_WORK TO BE COMPLETED_
Output range, inclusive: from the line containing "Screen dimensions: 1411x840" to the line containing "Task: Expand the TIMELINE section". Restate those lines from the data below word for word and only those.

--------------------------------------------------

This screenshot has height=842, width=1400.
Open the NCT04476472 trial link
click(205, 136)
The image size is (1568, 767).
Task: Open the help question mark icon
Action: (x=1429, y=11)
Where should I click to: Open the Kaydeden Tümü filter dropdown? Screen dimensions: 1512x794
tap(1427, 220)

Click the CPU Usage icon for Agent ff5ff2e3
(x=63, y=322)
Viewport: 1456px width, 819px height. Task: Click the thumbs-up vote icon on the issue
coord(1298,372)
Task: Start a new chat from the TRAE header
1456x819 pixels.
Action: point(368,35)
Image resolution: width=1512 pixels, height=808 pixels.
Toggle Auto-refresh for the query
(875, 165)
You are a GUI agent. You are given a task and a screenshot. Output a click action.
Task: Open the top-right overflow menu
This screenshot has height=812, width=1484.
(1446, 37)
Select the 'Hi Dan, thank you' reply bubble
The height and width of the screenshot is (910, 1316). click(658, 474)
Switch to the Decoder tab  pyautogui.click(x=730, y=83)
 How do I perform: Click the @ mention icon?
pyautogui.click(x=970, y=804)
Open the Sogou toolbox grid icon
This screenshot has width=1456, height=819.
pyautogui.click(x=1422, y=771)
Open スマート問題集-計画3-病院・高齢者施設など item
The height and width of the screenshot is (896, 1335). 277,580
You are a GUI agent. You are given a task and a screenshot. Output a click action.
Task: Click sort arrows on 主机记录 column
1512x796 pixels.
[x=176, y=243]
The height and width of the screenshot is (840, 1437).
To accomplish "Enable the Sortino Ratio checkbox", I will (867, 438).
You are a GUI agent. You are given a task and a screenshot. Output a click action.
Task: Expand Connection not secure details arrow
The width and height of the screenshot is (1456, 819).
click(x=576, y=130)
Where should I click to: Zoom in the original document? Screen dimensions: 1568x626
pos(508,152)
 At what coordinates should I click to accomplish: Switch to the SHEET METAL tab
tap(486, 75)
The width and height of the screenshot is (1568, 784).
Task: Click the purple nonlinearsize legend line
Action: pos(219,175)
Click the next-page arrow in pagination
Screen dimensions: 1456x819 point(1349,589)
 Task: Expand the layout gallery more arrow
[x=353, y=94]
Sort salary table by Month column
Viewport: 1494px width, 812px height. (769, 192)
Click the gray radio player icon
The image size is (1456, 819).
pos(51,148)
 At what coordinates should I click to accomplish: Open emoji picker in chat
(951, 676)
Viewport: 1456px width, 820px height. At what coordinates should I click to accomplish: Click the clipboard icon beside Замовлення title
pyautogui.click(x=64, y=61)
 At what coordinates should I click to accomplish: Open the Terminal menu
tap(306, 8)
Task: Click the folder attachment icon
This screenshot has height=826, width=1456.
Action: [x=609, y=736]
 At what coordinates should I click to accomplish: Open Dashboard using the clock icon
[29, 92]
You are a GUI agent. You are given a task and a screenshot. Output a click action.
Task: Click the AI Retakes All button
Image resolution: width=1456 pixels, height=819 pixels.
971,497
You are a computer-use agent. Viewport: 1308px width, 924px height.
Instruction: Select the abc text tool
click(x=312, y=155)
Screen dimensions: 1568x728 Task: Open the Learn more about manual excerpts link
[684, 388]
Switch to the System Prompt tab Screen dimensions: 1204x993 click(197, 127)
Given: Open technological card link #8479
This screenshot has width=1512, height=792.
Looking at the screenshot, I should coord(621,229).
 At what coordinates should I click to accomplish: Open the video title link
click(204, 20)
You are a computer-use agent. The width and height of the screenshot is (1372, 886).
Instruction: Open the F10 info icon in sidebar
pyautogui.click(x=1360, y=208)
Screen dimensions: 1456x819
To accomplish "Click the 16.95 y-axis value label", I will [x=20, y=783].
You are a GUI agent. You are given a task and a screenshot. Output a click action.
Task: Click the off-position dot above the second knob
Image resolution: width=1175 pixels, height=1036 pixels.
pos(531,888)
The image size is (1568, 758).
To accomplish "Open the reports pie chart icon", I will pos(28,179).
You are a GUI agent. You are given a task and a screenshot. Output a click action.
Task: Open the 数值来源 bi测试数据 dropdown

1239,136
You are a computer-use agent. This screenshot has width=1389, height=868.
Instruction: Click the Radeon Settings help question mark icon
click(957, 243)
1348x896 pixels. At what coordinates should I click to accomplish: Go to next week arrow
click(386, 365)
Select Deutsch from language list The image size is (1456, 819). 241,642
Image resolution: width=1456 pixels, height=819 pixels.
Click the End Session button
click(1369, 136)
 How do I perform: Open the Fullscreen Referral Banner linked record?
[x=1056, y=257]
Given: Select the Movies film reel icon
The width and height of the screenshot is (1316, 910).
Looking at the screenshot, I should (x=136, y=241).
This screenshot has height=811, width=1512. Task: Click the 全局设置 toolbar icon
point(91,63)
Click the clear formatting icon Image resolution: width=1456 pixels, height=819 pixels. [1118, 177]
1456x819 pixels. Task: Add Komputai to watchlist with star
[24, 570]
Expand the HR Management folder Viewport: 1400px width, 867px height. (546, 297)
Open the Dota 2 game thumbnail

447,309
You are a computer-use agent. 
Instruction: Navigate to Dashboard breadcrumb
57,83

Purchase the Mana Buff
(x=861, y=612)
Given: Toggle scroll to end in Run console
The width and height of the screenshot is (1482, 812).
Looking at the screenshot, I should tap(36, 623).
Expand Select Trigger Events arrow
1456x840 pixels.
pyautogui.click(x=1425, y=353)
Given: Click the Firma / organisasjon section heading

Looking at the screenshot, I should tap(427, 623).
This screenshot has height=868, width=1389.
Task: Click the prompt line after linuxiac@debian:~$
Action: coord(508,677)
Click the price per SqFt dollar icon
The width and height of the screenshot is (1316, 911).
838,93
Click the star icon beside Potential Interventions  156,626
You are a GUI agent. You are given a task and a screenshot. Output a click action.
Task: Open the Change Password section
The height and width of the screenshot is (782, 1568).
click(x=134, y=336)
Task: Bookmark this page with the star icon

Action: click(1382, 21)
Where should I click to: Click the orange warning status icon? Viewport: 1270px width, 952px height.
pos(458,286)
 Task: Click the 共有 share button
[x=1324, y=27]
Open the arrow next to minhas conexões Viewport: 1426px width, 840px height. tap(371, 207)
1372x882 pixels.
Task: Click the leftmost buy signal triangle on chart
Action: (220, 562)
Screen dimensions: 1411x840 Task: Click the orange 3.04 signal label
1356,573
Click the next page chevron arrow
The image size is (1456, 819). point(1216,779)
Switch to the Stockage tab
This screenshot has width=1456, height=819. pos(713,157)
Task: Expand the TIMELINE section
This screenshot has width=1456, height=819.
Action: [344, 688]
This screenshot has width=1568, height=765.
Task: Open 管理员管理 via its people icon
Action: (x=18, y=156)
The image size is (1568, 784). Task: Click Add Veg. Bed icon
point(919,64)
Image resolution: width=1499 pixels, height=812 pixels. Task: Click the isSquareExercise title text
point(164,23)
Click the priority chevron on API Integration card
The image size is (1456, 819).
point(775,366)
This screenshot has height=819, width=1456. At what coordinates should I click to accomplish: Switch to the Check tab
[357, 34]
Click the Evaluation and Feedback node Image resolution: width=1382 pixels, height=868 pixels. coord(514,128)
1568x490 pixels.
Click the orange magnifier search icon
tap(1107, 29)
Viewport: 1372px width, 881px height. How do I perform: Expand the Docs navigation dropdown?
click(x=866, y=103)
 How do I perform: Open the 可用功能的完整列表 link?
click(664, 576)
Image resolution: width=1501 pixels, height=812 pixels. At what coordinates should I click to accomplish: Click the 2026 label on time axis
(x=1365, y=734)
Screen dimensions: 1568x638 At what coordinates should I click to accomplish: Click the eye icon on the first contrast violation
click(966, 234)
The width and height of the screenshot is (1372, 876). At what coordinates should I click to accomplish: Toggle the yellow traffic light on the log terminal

--------------------------------------------------

_RESPONSE TO THIS EXERCISE_
Screen dimensions: 1411x840 Task: Click the orange 3.04 signal label
1356,573
Click the next page chevron arrow
The image size is (1456, 819). point(1216,779)
Switch to the Stockage tab
This screenshot has width=1456, height=819. pos(713,157)
Task: Expand the TIMELINE section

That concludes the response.